-- Task goal --
Repeat the items word for word, starting with the first one and going on through the line that contains "Recenzie (0) (400, 940)", with both ends included.

-- Exercise material --
● ● ●
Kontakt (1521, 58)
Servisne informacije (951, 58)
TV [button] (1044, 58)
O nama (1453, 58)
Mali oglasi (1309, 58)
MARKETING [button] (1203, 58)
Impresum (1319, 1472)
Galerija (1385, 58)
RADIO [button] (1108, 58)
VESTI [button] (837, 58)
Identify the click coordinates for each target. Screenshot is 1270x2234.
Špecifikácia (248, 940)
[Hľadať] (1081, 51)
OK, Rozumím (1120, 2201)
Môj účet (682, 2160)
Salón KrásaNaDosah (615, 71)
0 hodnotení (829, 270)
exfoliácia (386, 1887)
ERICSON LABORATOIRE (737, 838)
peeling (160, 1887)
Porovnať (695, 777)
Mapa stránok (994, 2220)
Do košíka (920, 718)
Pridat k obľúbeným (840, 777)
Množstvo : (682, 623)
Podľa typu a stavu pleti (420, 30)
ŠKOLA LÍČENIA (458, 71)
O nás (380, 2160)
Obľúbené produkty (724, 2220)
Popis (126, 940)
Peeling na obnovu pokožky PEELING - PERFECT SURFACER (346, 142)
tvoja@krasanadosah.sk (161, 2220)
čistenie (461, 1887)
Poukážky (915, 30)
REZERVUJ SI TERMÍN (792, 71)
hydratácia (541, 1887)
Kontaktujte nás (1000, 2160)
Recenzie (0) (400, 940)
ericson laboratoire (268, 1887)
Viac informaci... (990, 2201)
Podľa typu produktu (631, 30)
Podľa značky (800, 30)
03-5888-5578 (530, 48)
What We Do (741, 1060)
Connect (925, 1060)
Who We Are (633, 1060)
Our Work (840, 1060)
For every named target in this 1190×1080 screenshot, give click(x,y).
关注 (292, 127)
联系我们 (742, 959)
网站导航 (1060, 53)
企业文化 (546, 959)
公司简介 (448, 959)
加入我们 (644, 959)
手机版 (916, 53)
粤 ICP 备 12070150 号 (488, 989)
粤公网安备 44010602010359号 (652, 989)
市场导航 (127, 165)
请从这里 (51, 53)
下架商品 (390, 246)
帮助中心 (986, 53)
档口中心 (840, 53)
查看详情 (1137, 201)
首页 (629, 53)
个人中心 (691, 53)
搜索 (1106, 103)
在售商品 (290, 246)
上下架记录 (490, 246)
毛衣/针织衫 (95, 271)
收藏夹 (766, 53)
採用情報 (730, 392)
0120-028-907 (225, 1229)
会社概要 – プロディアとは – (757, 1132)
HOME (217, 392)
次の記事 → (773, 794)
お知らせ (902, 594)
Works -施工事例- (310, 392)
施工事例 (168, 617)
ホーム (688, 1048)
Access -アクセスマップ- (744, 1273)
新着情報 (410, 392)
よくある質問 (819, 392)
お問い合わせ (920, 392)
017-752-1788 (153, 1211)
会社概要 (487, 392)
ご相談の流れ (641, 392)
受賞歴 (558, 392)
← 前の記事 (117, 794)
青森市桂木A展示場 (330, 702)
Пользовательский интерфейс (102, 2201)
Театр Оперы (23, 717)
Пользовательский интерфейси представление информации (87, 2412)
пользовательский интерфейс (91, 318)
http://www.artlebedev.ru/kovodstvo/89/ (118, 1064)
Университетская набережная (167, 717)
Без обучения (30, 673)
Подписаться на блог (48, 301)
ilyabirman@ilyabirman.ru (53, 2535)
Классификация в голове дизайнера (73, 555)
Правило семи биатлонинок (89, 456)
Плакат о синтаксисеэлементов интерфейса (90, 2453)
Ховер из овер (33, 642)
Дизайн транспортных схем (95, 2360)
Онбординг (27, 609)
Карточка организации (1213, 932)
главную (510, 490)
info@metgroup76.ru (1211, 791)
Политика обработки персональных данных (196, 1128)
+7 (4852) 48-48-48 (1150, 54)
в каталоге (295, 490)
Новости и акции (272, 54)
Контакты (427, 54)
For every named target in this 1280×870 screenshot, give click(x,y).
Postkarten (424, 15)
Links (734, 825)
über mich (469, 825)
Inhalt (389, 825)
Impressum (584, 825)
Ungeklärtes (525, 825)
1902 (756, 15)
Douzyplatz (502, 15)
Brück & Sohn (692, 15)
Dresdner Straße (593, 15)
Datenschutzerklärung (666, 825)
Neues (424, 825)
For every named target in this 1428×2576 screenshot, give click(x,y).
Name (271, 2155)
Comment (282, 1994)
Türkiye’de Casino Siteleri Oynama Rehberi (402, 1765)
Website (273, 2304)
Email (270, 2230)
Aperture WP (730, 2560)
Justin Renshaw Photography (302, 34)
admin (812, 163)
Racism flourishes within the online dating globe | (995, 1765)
● ● ●
-- Completed exercise --
Kontakt (1521, 58)
Servisne informacije (951, 58)
TV [button] (1044, 58)
O nama (1453, 58)
Mali oglasi (1309, 58)
MARKETING [button] (1203, 58)
Impresum (1319, 1472)
Galerija (1385, 58)
RADIO [button] (1108, 58)
VESTI [button] (837, 58)
Identify the click coordinates for each target. Screenshot is 1270x2234.
Špecifikácia (248, 940)
[Hľadať] (1081, 51)
OK, Rozumím (1120, 2201)
Môj účet (682, 2160)
Salón KrásaNaDosah (615, 71)
0 hodnotení (829, 270)
exfoliácia (386, 1887)
ERICSON LABORATOIRE (737, 838)
peeling (160, 1887)
Porovnať (695, 777)
Mapa stránok (994, 2220)
Do košíka (920, 718)
Pridat k obľúbeným (840, 777)
Množstvo : (682, 623)
Podľa typu a stavu pleti (420, 30)
ŠKOLA LÍČENIA (458, 71)
O nás (380, 2160)
Obľúbené produkty (724, 2220)
Popis (126, 940)
Peeling na obnovu pokožky PEELING - PERFECT SURFACER (346, 142)
tvoja@krasanadosah.sk (161, 2220)
čistenie (461, 1887)
Poukážky (915, 30)
REZERVUJ SI TERMÍN (792, 71)
hydratácia (541, 1887)
Kontaktujte nás (1000, 2160)
Recenzie (0) (400, 940)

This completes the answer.